La page unique : quand tu vends une seule chose
Une seule page, un seul message, une seule action. Elle explique ce que tu proposes, à qui, à quel prix, et donne un moyen de payer ou de te joindre.
Elle suffit si tu vends une prestation ou un produit principal, que ton offre tient en une phrase, et que ton public te découvre ailleurs, sur les réseaux ou par le bouche-à-oreille.
C'est le format le plus sous-estimé, et souvent le plus rentable. Il concentre toute l'attention sur une décision au lieu de la disperser sur un menu. Beaucoup de gens paient un site de huit pages là où une seule page bien écrite aurait converti mieux.

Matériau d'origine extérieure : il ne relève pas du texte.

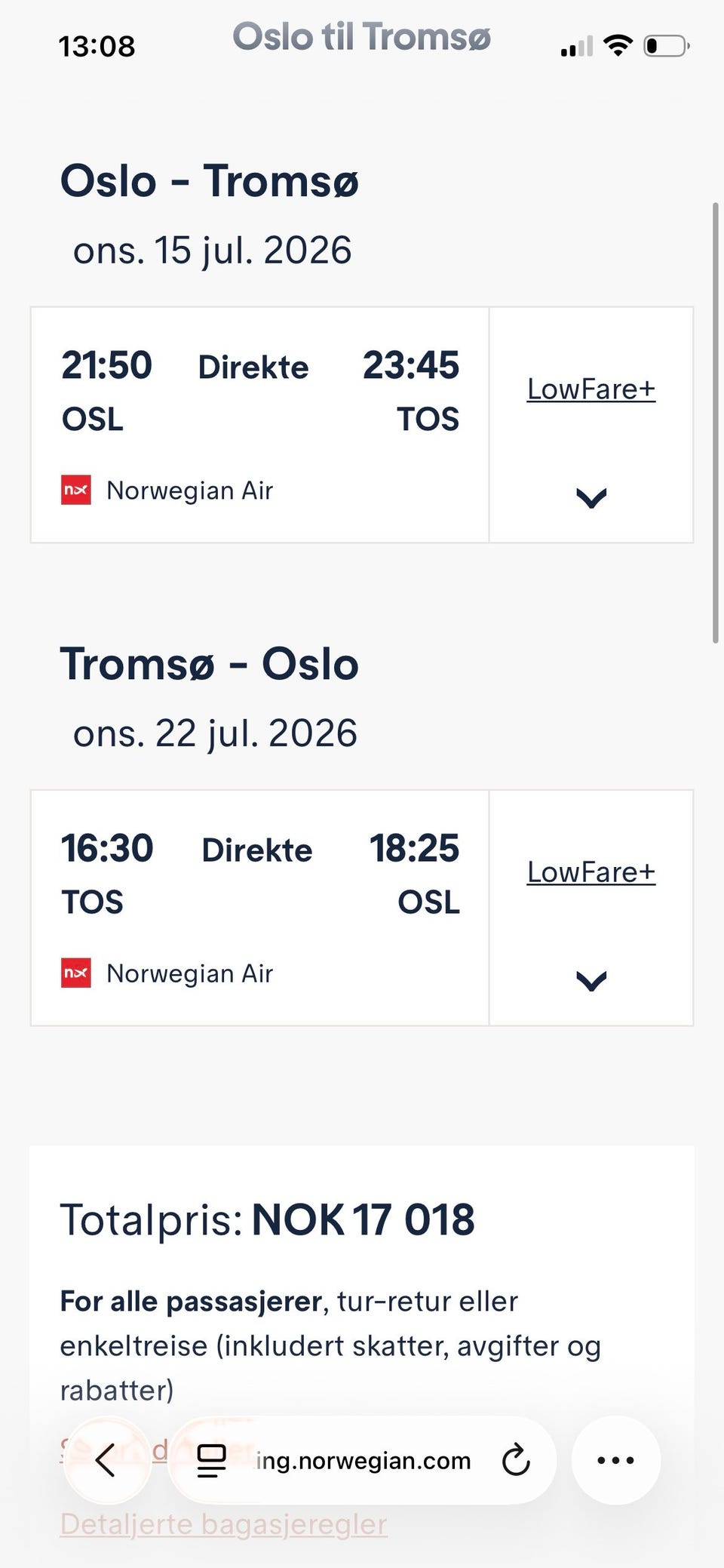Tap the battery indicator in status bar

(x=667, y=46)
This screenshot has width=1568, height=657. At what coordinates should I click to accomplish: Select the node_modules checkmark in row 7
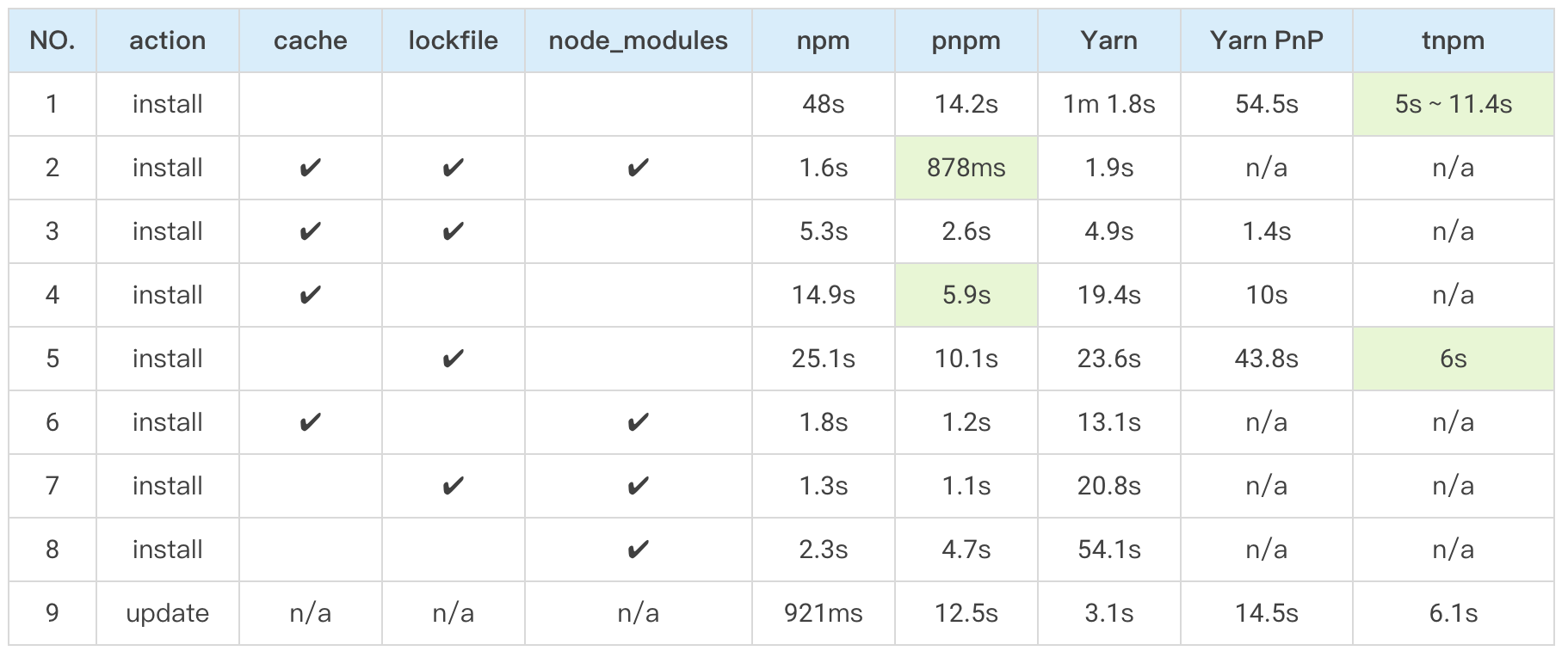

Sa limite : elle se fait rarement trouver sur une recherche. Une page unique ne couvre qu'un sujet, donc elle ne répond qu'à une question.
Le site vitrine : quand on doit te trouver et te croire
Plusieurs pages : ce que tu fais, pour qui, tes réalisations, qui tu es, comment te joindre. Éventuellement des pages par prestation.
Il te faut ça si tu as plusieurs offres distinctes, si tes clients se renseignent avant de te contacter, ou si tu veux être trouvé sur des recherches précises. Chaque page peut répondre à une question différente, et c'est ce qui te rend trouvable.
C'est aussi le format qui porte la crédibilité. Pour une prestation à plusieurs centaines ou milliers d'euros, les gens veulent voir des réalisations, comprendre ta méthode et savoir à qui ils parlent avant d'écrire.
Son piège : multiplier les pages sans avoir de contenu pour les remplir. Cinq pages vraiment écrites valent mieux que douze pages tièdes.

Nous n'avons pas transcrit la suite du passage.